Nergisi, güzel ifade imkânlarına sahip olduğu halde, Türk dilinde o zamana kadar Gülistan düzeyinde bir eserin mevcut olmamasından üzüntü duymuş, bu düşünceyle yeni bir tarz geliştirme gayretine girmişti. Nergisî, klâsik edebiyatlardan eser ve konu seçme yolunda da ciddî bir zevk sahibiydi. Meşakk ul-Uşşâk'ta, o zamana kadar işlenmemiş bir alanda eser vermek istediğini söyler. Nihalistân ile de, Türkçede, edebiyata başladığından beri arzusu olan Gülistan ve Baharistân'a bir nazire yazmak istediğini de söyler. Mesnevi beşlisinde (hamse) efsanevî ve olağanüstü maceralar ya da soyut olaylar yerine, yaşadığı çevreden aldığı gerçek konulara yer vermesi, Nergisî'ye eski hikâye ve mesnevi yazarları arasında ayrı bir yer sağlar. Nergisî bununla da kalmayarak, bizzat kendi maceralarını da hikâyelerine konu eder.

Aynı zamanda şiir söyleyen ve şiirlerini nesirlerine göre daha sâde bir dille söyleyen Nergisî'nin şâir olarak şöhreti nesirdeki kadar geniş ve devamlı olmadı. Nergisî hattat olarak da ünlüdür. 

ESERLERİ:

1- Hamse (a- El-Kavl ül-Müselleme fi-gazavat il-Meseleme: Muhyiddın ibn ül-Arâbî'den aktarma. Emevî komutanı Mesleme'nin Bizanslılara karşı yaptığı savaşlarla İstanbul'un 5. kuşatmasını anlatır. b- Kânun ur-Reşâd: İran hükümdarı Hudâbende Şah için yazılmış Ahlâk us-Sultân adlı eserden IV. Murad namına, Osmanlı tarihinden kendisinin de tanık olduğu bazı olayları katarak, aktarılmış siyasetname. c- Meşâkk ul-Uşşâk: Nergisî'nin on aşk hikâyesini anlattığı bir eserdir. Hikâyelerin ikisinin konusu Aşık Çelebi tezkiresinden alınmıştır. ç- İksîr-i Saadet: Gazzâlî'nin Kimyâ-yı Saadet adlı eserinin "Rükn-i muâmmel" faslının Türkçe çevirisi. d- Nihalistân: Aşk hikâyeleri ve ahlâk'a, tövbeye dâir yirmi beş hikâye ve muhtelif fıkralar).

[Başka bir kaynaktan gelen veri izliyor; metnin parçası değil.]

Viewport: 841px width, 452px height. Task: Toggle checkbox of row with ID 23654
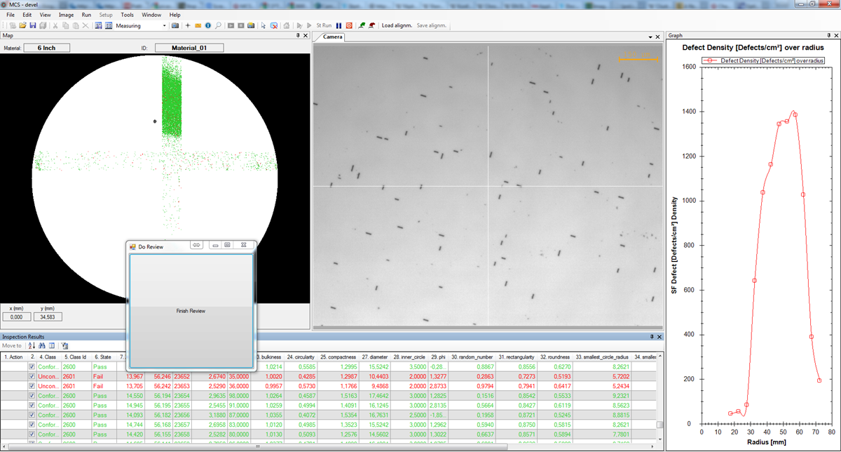(x=32, y=396)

2- Münşeat (Uzun bir mukaddime ile elliden fazla parça ihtiva eder. Zamanın değişik rütbedeki büyüklerine nasıl mektup yazılacağı, nasıl hitap edileceği ya da ne gibi sözler kullanılarak onların hangi adaba göre tebrik edileceği konusunda örnek yazılar).

3- Horos-nâme (Mensur küçük bir hayvan hikâyesi).

4- El-Vasl ül-Kâmil fi-Ahvâl ül~ Vezir il-Adil (Budin valisi Murtaza Paşa'nın Macaristan savaşları).

HAKKINDA: Ömer Faruk Akün / İslâm Ansiklopedisi (1971), Riyazi / Tezkire (Üniversite  Kütüphanesi, No: 4098), Kaf-zâde Faizi / Zübdet ül-Es'âr (Nuruosmaniye Kütüphanesi, No: 3722), Ş.B. Nergisi (Yeni Mecmua, sayı: 15-19, 1917), İ. Necmi / Târih-i Edebiyat Dersleri (1919), Âsım / Zeyl-i Zübdetü'l-Eş'âr (Üniversite Kütüphanesi, No: 2401-2406), Büyük Türk Klâsikleri (c.5, 2004).